--- Start of Dataset records ---

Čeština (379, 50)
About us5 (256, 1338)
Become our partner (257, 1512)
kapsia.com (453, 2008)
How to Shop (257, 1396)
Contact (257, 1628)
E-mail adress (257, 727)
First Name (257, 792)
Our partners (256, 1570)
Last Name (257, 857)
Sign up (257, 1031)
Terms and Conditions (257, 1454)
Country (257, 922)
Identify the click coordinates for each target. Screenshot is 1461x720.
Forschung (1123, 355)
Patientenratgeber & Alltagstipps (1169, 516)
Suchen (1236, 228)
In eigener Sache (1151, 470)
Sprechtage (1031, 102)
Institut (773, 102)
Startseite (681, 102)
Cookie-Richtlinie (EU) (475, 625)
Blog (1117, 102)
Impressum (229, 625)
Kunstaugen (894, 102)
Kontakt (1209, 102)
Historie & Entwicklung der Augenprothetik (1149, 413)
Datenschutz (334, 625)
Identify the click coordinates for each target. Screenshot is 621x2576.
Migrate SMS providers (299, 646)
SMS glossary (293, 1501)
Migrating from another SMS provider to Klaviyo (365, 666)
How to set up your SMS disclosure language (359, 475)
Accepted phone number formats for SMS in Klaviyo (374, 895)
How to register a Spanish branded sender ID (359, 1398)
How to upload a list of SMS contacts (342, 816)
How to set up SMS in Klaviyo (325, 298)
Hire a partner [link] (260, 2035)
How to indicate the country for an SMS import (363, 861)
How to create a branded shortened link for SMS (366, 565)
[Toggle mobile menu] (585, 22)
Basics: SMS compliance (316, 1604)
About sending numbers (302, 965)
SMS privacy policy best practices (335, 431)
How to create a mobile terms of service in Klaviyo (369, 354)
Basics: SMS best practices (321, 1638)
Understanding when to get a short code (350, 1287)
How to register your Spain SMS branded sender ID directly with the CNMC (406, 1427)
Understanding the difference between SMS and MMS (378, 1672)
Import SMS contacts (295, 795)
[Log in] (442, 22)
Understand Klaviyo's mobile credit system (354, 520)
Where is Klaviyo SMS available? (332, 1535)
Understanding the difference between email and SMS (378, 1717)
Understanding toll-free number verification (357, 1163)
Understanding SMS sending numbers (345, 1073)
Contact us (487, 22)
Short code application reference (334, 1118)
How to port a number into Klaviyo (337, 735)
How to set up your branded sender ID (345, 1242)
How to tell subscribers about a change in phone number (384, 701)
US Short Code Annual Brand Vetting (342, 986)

--- End of Dataset records ---

| Requirement |
Please rewrite the records from the line with "How to register a" through the end of the records, increasing every number in the coordinates by 138 and leaving the rest of each line unchanged.

| Written response |
How to register a Spanish branded sender ID (497, 1536)
How to upload a list of SMS contacts (480, 954)
How to set up SMS in Klaviyo (463, 436)
Hire a partner [link] (398, 2173)
How to indicate the country for an SMS import (501, 999)
How to create a branded shortened link for SMS (504, 703)
[Toggle mobile menu] (723, 160)
Basics: SMS compliance (454, 1742)
About sending numbers (440, 1103)
SMS privacy policy best practices (473, 569)
How to create a mobile terms of service in Klaviyo (507, 492)
Basics: SMS best practices (459, 1776)
Understanding when to get a short code (488, 1425)
How to register your Spain SMS branded sender ID directly with the CNMC (544, 1565)
Understanding the difference between SMS and MMS (516, 1810)
Import SMS contacts (433, 933)
[Log in] (580, 160)
Understand Klaviyo's mobile credit system (492, 658)
Where is Klaviyo SMS available? (470, 1673)
Understanding the difference between email and SMS (516, 1855)
Understanding toll-free number verification (495, 1301)
Understanding SMS sending numbers (483, 1211)
Contact us (625, 160)
Short code application reference (472, 1256)
How to port a number into Klaviyo (475, 873)
How to set up your branded sender ID (483, 1380)
How to tell subscribers about a change in phone number (522, 839)
US Short Code Annual Brand Vetting (480, 1124)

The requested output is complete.